On remarque ici que la détermination du caractère énigmatique de l'art constitue, dans la théorie adornienne, un autre argument contre les tentatives de réification et de récupération idéologique. De fait, non seulement les œuvres ne jugent pas sur la base de jugements discursifs, mais elles n'ont tout simplement pas à juger du tout. C'est d'ailleurs ce qui explique la critique que fait Adorno des œuvres dites engagées. Selon lui, ces dernières, en tant qu'explication du caractère énigmatique, s'apparentent à l'idéologie de la domination dans la mesure où elles poussent l'œuvre à juger de manière univoque ce qui, nécessairement, tend à fausser son contenu de vérité. En prenant parti politiquement de la sorte, l'art engagé sacrifie littéralement son autonomie et par conséquent ne se fait plus synonyme de liberté. Comme quoi, pour Adorno, il s'avère impératif de comprendre que le potentiel critique de l'art dépend essentiellement de son caractère énigmatique, de son impénétrabilité par la rationalité moderne. Prisonnière de l'apparence, l'œuvre ne peut exprimer cette vérité, cette critique sociale latente sous la forme d'un jugement univoque : de cette manière, elle reste forcément ancrée dans un certain mutisme.

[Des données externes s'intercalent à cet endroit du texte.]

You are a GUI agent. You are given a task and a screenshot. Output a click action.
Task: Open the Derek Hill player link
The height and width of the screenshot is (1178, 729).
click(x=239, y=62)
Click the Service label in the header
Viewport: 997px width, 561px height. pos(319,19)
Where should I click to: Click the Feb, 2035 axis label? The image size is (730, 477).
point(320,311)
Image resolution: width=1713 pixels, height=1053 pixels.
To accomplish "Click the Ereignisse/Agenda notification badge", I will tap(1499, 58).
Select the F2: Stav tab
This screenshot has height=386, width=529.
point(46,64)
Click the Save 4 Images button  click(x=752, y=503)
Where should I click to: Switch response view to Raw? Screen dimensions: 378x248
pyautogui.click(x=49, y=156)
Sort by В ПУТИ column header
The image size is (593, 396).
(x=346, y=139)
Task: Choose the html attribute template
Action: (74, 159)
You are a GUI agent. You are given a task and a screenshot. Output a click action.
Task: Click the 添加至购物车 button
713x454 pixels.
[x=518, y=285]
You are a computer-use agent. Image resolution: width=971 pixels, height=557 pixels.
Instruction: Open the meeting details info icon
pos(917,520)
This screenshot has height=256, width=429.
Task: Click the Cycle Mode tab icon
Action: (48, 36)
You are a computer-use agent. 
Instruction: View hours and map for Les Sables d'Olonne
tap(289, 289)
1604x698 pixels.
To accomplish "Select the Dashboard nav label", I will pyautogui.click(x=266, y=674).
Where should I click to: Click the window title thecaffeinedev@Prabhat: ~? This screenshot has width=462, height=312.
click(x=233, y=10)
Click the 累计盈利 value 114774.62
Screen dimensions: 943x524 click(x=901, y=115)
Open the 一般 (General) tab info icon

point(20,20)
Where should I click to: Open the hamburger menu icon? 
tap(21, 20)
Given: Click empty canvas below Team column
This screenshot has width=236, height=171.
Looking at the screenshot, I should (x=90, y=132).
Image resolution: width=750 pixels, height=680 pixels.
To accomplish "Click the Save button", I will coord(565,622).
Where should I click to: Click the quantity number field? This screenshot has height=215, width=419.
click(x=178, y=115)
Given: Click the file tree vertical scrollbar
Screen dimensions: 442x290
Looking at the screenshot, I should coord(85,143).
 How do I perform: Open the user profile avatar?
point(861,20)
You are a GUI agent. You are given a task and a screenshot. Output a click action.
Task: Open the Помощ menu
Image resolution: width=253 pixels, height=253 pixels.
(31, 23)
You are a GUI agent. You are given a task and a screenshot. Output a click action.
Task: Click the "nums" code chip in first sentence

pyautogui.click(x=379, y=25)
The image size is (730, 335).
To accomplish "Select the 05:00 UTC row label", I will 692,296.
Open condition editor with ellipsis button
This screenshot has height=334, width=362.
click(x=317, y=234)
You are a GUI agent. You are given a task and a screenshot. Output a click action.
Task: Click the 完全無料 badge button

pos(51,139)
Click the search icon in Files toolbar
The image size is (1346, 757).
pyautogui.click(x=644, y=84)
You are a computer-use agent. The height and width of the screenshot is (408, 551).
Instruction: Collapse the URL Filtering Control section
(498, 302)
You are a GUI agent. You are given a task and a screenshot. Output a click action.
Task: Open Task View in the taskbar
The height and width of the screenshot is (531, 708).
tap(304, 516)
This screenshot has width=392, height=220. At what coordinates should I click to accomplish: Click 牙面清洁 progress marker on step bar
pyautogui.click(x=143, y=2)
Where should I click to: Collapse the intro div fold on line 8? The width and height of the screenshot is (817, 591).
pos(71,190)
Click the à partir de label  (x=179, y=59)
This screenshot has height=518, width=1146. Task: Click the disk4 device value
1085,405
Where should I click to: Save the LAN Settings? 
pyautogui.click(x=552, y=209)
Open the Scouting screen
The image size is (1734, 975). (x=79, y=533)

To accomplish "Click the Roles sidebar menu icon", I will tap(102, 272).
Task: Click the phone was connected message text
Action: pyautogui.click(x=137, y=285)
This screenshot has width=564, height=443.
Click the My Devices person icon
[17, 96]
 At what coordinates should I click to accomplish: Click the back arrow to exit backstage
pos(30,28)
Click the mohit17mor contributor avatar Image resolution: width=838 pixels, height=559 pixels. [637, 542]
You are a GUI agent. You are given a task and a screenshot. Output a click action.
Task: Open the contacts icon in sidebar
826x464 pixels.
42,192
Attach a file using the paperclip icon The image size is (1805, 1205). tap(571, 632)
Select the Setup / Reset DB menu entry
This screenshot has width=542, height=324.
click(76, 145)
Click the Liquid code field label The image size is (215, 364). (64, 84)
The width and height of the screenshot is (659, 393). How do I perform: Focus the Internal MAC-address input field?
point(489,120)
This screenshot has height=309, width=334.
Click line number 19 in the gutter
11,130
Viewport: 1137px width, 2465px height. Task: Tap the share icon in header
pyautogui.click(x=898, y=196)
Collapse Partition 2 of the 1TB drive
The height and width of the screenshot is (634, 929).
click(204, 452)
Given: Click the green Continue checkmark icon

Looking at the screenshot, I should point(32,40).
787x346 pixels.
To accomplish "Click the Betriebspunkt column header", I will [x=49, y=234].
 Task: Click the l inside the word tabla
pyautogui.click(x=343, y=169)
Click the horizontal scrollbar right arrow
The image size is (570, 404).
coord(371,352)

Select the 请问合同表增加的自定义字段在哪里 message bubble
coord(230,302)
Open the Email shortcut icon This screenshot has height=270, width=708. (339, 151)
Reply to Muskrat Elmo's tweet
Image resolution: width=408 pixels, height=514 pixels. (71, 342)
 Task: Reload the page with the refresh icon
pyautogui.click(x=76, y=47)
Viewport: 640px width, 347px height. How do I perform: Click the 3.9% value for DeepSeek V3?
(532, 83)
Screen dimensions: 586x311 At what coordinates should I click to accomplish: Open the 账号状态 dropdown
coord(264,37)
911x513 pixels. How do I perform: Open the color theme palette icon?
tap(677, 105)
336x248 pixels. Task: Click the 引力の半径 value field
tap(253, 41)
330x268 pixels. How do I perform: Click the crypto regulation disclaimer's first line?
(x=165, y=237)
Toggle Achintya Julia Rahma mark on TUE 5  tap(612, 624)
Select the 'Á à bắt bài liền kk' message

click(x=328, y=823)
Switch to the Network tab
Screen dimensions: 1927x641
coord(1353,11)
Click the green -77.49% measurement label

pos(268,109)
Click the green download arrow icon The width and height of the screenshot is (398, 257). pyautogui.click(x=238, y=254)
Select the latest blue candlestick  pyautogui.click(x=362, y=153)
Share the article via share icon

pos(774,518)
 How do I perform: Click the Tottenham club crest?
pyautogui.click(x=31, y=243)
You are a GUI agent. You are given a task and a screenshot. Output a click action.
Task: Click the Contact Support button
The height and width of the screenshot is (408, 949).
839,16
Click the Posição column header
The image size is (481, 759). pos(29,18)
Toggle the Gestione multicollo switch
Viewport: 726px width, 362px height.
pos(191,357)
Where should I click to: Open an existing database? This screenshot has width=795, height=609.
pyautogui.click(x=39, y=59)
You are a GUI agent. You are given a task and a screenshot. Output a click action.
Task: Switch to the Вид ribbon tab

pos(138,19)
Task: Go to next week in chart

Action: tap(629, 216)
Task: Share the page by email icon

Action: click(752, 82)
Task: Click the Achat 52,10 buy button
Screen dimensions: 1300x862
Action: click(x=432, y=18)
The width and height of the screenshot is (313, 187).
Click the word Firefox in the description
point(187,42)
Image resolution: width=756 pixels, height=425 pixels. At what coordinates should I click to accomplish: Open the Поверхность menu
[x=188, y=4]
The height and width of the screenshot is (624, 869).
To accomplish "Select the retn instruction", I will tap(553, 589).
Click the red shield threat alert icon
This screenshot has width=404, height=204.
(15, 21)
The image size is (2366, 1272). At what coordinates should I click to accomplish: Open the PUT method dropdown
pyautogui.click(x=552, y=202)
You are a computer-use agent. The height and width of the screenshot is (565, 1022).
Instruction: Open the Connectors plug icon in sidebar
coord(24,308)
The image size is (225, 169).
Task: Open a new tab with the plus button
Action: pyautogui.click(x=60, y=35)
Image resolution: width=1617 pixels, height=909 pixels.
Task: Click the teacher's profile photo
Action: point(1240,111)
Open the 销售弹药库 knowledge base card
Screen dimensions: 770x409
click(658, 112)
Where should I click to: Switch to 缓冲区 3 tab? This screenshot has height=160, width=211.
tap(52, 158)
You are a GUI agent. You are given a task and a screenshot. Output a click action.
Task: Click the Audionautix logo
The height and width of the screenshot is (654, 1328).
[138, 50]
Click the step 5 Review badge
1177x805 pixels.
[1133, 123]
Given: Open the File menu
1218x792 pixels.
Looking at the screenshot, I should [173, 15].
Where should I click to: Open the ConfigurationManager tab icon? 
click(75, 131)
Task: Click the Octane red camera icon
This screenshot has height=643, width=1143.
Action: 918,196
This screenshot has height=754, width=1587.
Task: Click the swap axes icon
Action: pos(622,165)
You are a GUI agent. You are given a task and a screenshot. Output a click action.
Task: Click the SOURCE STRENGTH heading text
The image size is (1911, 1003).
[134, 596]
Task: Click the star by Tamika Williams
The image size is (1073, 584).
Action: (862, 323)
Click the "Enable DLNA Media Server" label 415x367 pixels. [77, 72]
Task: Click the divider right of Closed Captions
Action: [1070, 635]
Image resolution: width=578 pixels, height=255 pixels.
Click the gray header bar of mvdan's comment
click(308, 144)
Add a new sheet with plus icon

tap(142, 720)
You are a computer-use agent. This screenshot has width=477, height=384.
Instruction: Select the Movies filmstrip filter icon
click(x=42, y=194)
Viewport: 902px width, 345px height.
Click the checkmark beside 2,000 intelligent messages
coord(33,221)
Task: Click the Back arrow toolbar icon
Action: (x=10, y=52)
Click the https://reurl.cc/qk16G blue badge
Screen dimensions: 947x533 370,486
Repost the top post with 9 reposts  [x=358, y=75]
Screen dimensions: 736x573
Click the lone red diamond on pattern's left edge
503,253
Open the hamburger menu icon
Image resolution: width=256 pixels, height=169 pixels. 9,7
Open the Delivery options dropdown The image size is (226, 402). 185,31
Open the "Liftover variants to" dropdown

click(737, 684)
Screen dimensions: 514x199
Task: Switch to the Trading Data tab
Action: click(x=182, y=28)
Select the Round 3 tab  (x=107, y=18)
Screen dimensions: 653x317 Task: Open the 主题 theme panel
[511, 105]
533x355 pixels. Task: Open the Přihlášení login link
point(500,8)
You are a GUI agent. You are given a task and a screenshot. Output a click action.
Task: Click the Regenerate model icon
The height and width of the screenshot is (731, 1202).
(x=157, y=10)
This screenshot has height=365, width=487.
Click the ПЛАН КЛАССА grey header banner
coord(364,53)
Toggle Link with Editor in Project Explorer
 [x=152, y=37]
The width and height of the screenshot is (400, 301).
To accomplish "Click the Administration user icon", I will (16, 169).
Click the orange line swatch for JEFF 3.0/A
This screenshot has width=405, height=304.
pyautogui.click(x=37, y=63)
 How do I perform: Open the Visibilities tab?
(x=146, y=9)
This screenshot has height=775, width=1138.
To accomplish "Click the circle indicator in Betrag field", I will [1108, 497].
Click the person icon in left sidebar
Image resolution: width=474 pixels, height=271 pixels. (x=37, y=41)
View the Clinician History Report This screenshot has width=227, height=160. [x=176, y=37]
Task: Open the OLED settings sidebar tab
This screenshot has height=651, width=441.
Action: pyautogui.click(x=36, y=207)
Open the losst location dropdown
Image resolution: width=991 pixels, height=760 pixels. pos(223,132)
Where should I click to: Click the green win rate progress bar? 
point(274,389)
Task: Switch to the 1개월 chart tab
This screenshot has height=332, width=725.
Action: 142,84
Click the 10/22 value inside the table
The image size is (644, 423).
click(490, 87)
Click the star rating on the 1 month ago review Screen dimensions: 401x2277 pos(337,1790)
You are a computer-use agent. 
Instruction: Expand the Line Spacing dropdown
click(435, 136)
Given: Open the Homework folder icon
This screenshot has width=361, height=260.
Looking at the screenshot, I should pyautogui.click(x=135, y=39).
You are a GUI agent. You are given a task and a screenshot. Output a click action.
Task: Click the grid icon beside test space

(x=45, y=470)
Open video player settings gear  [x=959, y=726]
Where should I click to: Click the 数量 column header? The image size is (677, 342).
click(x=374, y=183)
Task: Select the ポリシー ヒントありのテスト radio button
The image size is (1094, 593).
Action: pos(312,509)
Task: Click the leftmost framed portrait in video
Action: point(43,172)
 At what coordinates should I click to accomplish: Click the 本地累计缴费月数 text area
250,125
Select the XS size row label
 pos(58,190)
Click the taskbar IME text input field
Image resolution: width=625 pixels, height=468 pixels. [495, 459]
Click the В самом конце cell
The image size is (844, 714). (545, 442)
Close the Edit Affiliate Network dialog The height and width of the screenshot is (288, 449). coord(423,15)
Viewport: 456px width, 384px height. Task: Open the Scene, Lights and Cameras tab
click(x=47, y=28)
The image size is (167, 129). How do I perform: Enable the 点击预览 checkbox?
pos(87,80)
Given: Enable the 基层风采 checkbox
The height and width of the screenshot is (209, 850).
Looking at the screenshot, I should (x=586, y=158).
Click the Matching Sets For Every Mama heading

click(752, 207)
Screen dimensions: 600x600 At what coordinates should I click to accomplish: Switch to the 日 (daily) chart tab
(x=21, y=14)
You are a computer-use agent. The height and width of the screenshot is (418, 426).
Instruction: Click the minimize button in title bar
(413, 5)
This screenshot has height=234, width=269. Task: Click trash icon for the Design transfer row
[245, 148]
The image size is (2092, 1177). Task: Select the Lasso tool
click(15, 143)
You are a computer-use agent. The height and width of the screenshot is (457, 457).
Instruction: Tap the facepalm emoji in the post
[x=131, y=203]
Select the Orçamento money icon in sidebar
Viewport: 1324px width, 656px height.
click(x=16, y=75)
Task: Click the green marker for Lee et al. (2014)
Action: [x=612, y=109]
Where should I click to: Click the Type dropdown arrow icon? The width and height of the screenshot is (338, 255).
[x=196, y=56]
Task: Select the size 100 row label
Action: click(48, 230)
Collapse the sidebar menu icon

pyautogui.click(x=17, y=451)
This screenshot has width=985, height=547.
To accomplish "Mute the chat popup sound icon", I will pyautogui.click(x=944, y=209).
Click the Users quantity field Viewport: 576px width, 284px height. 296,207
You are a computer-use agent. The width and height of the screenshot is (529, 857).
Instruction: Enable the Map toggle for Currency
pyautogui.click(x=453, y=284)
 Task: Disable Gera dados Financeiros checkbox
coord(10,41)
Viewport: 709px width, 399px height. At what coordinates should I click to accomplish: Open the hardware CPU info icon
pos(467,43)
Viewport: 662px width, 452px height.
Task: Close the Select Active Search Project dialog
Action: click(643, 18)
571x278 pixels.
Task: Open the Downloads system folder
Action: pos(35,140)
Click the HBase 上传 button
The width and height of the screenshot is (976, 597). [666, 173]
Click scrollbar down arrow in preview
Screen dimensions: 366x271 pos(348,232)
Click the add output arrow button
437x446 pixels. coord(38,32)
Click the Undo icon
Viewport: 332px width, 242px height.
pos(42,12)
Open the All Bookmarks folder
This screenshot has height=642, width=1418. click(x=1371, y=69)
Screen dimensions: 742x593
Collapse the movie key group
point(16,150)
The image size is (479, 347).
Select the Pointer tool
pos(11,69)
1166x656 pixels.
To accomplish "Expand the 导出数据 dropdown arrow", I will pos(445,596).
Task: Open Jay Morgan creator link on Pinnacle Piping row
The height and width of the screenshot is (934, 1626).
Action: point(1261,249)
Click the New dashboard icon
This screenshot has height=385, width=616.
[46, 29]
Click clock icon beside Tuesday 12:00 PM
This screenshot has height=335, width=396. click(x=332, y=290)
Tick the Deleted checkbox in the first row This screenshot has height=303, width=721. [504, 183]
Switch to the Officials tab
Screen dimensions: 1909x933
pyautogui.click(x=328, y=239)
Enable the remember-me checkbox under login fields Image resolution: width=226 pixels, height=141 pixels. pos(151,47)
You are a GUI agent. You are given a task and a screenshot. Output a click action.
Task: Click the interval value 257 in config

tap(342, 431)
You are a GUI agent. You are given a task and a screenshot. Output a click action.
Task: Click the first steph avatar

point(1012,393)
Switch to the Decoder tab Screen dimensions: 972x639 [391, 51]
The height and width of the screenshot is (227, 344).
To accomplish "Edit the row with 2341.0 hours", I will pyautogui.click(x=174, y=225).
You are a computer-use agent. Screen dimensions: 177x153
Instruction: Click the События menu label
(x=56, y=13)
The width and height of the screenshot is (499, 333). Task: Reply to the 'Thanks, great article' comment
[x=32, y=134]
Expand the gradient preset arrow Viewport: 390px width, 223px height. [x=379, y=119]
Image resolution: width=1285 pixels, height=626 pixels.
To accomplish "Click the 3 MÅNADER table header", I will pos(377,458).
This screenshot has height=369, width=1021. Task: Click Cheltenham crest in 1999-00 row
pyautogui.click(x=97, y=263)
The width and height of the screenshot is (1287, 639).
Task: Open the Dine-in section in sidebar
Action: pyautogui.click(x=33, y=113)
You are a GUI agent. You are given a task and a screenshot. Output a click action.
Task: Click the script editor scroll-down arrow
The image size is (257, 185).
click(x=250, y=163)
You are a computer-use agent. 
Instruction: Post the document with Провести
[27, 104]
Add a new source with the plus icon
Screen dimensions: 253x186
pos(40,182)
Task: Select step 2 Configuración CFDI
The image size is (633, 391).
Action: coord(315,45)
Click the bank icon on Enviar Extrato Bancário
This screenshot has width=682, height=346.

Dans l'optique adornienne, il en va du rôle de la philosophie de répondre au caractère énigmatique de l'art moderne et par le fait même, de répondre à la question que pose le problème de son existence dans le monde : « Le contenu de vérité est la résolution objective de l'énigme de toute œuvre particulière. [...] Celui-ci ne peut être obtenu que par la réflexion philosophique. Ce dernier point, et aucun autre, justifie l'esthétique . » L'art, pour exprimer les antagonismes sociaux et suggérer la possibilité d'une « réconciliation », requiert nécessairement la réflexion philosophique. Pourquoi ? Parce que seule cette

209 lbid., p. 161. 2,0 lbid., p. 435.

dernière, aux yeux d'Adorno, semble permettre l'analyse des rapports qui se tissent entre la structure interne de l'œuvre et l'idéologie dominante. L'esthétique, en tant qu'interprétation philosophique, doit donc être appréhendée comme la résolution objective de l'énigme artistique, soit comme le dévoilement du potentiel critique de l'œuvre, dans la mesure où elle rend justement possible l'étude de ces rapports.

Réflexion faite, on constate qu'Adorno appréhende l'ambiguïté de l'art moderne dans la perspective de son double caractère d'autonomie et de fait social. En tant qu'autonomie, soit en tant que finalité sans fin, il porte en lui-même les modalités d'une protestation contre la société administrée ; en tant que fait social, soit en tant que produit du travail social, il ne peut au contraire que refléter les effets de la domination. La Théorie esthétique nous montre alors que cette position paradoxale de la production artistique dans les sociétés post-industrielles ne peut ultimement que déboucher sur une aporie. De fait, si l'art renonce à son autonomie, il s'engage littéralement dans le mécanisme de la société existante, et s'il demeure strictement pour soi, il n'échappe pas pour autant à l'intégration dans l'idéologie dominante. Dès lors, on remarque que le problème soulevé par l'analyse adornienne n'est autre que celui d'un art qui, autrefois synonyme de liberté et d'émancipation, prend désormais place dans la fausseté de la réalité et contribue, sous forme d'industrie culturelle, à reproduire les structures de domination. Néanmoins, au-delà de l'omnipotence de l'oppression, la pensée d'Adorno nourrit encore l'espoir négatif d'un potentiel critique dans l'œuvre, d'un contenu de vérité qui se dévoilerait dans sa structure formelle sous les traits d'une communication du différent. Bien qu'il ne soit à même de réaliser la révolution, l'art serait tout de même en mesure d'exprimer la libération quoique sous les traits d'une négation plus que d'une proposition. L'espérance d'une émancipation prochaine ne pourrait paradoxalement croître qu'en fonction de la crainte liée à son impossibilité. Comprendre le sens du refus proposé par l'art nous amènerait alors à réaliser que c'est dans le désespoir que l'espoir est le plus vivace.